Correlation analyses exploring the association within and between environmental factors and detection of influenza types and subtypesa
| Variable | Pearson’s correlation coefficient |
||||
|---|---|---|---|---|---|
| AH | RH | Temp | WS | Temp fluctuation | |
| RH | 0.08 | ||||
| Temp | 0.91 | −0.03 | |||
| WS | −0.38 | −0.10 | −0.38 | ||
| Temp fluctuation | 0.15 | 0.01 | 0.19 | −0.19 | |
| Influenza A virus | −0.33 | 0.24 | −0.28 | 0.26 | −0.06 |
| Influenza A/H3N2 virus | −0.35 | 0.26 | −0.4 | 0.19 | −0.08 |
| Influenza B virus | −0.26 | −0.20 | −0.45 | 0.26 | 0.11 |
| All influenza viruses | −0.27 | 0.07 | −0.31 | 0.19 | −0.01 |
AH, absolute humidity; RH, relative humidity; WS, wind speed. Weekly medians were used to measure AH, RH, temperature, WS, and temperature fluctuation. Pearson’s correlation coefficients range from −1 to 1, with negative values indicating a negative association and positive values indicating a positive association.
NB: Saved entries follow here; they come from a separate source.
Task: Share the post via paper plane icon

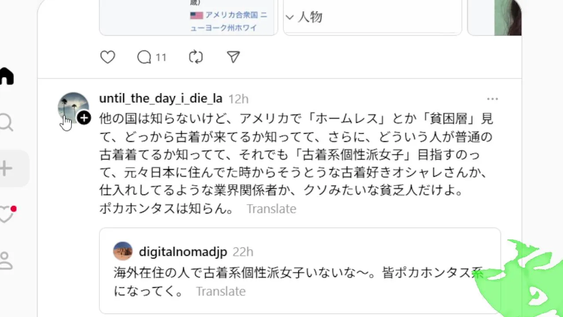Action: tap(233, 57)
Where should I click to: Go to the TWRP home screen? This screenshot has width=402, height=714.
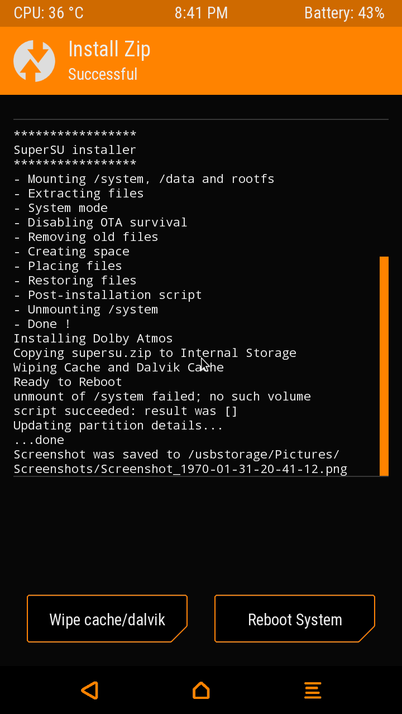201,690
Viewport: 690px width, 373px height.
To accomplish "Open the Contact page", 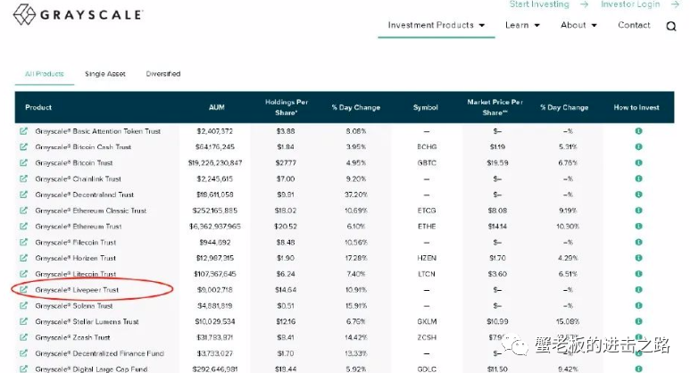I will tap(634, 25).
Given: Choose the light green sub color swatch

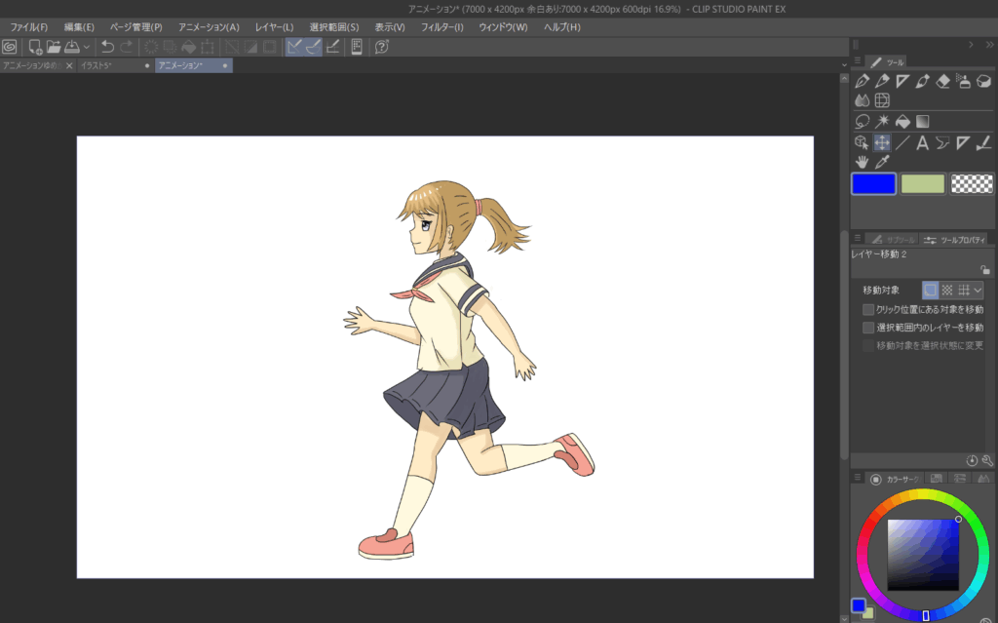Looking at the screenshot, I should [x=922, y=183].
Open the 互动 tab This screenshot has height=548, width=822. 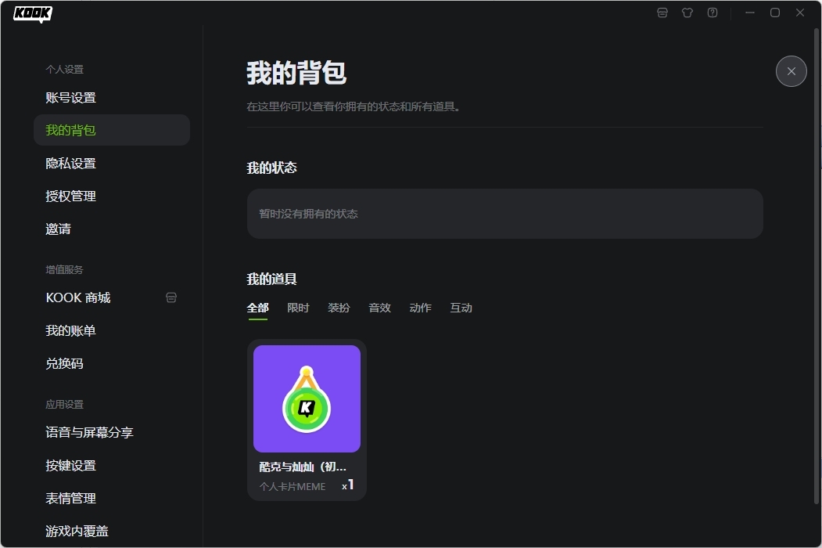click(x=461, y=308)
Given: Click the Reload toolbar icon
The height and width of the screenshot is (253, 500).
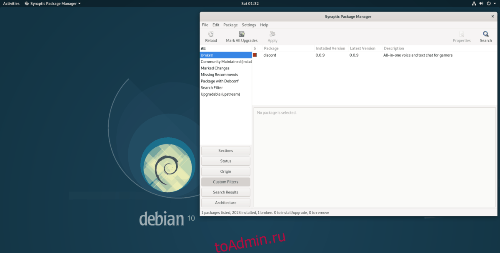Looking at the screenshot, I should tap(211, 34).
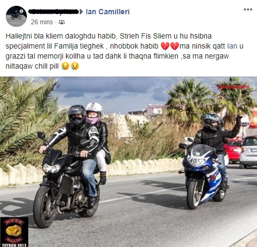Click the silver car at right edge

(x=249, y=152)
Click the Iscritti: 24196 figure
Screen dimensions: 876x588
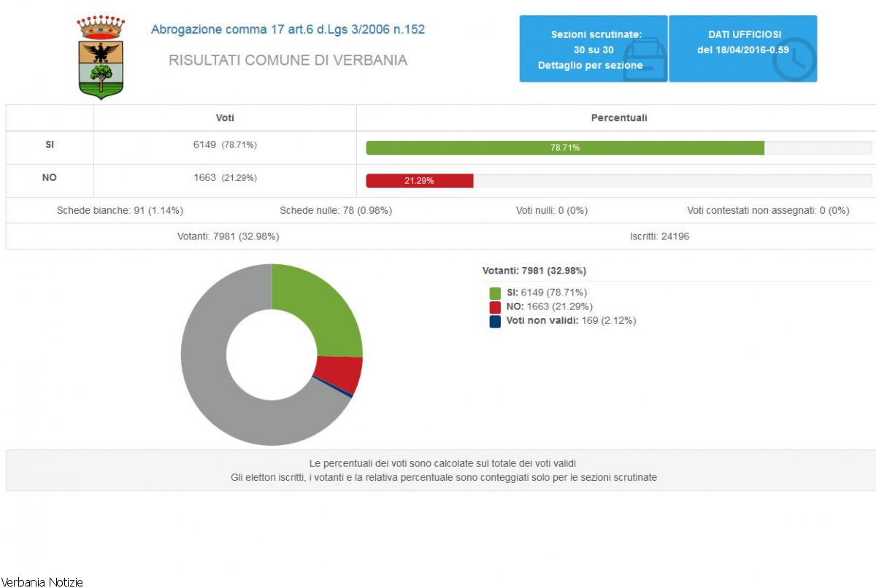point(659,236)

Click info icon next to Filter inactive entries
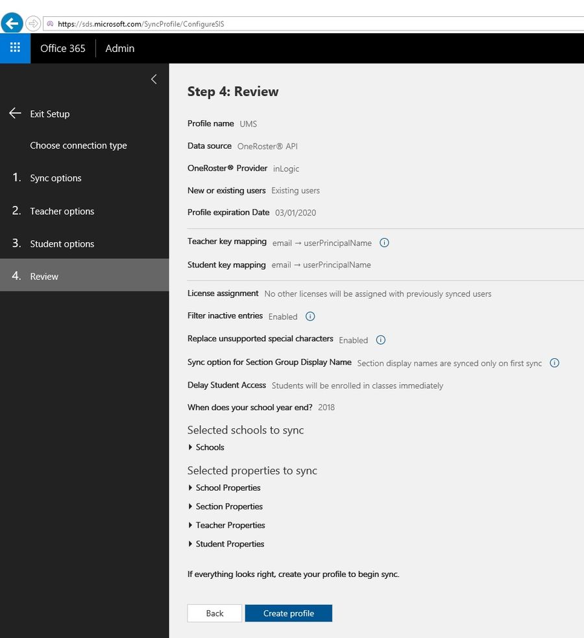coord(310,317)
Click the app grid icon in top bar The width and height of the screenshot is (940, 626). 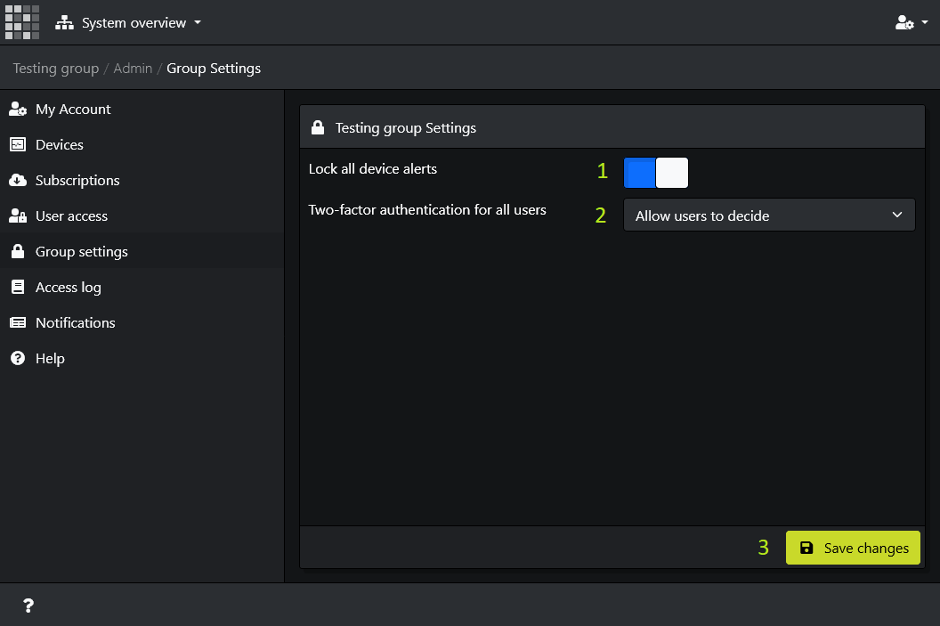(21, 22)
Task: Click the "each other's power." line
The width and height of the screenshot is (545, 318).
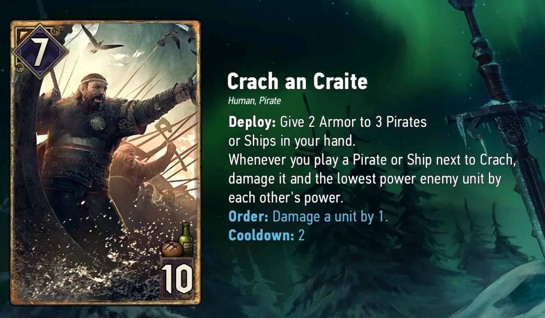Action: [x=285, y=197]
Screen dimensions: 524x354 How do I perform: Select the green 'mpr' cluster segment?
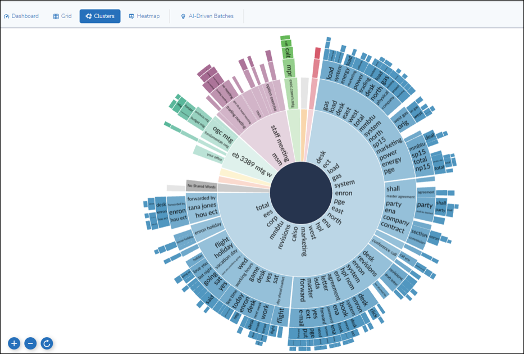[x=289, y=71]
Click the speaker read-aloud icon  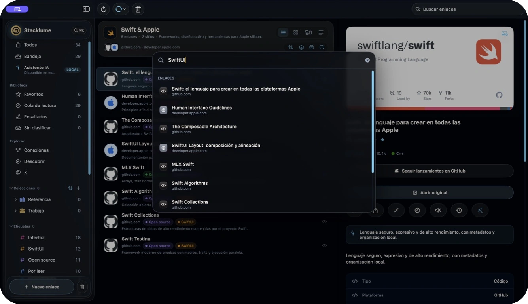tap(438, 210)
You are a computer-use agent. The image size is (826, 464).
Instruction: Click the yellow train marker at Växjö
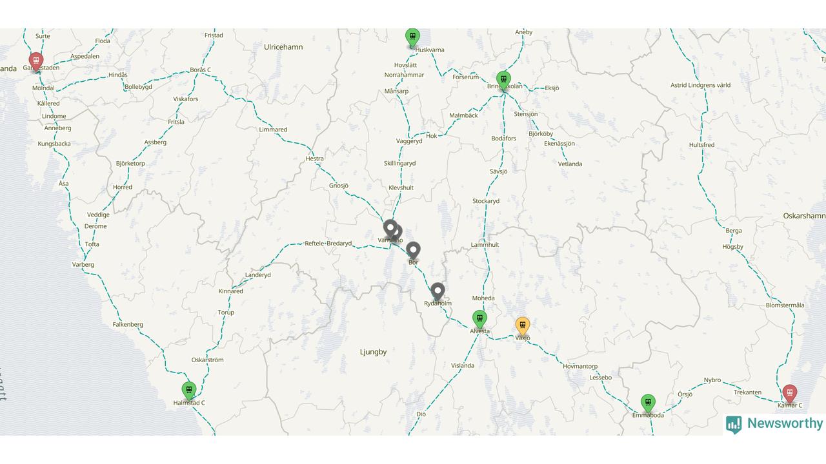(x=523, y=326)
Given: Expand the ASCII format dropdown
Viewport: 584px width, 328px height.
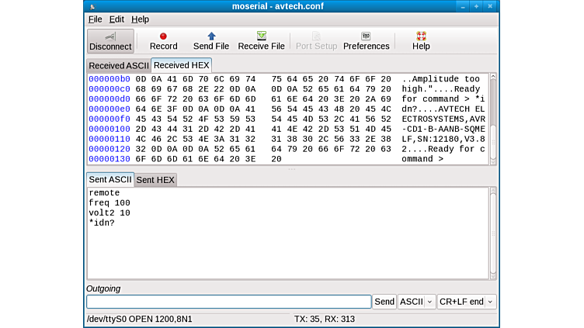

The strength of the association is interpreted as weak when coefficients are in the range of 0.1 to 0.3, medium when the coefficients are in the range of 0.4 to 0.7, and strong when the coefficients are in the range of 0.7 to 1.0. Temperature fluctuation was calculated as the median daily temperature of the assumed exposure date minus the median temperature on the previous day. The weekly median of temperature fluctuation was used for this analysis. Influenza A and B viruses represent the weekly total counts of influenza A and B virus-positive specimens. Influenza A virus represents the sum of the weekly counts of both influenza A and B viruses. Analyses for influenza A/H3N2 virus were restricted to influenza A virus-positive specimens that had subtyping performed.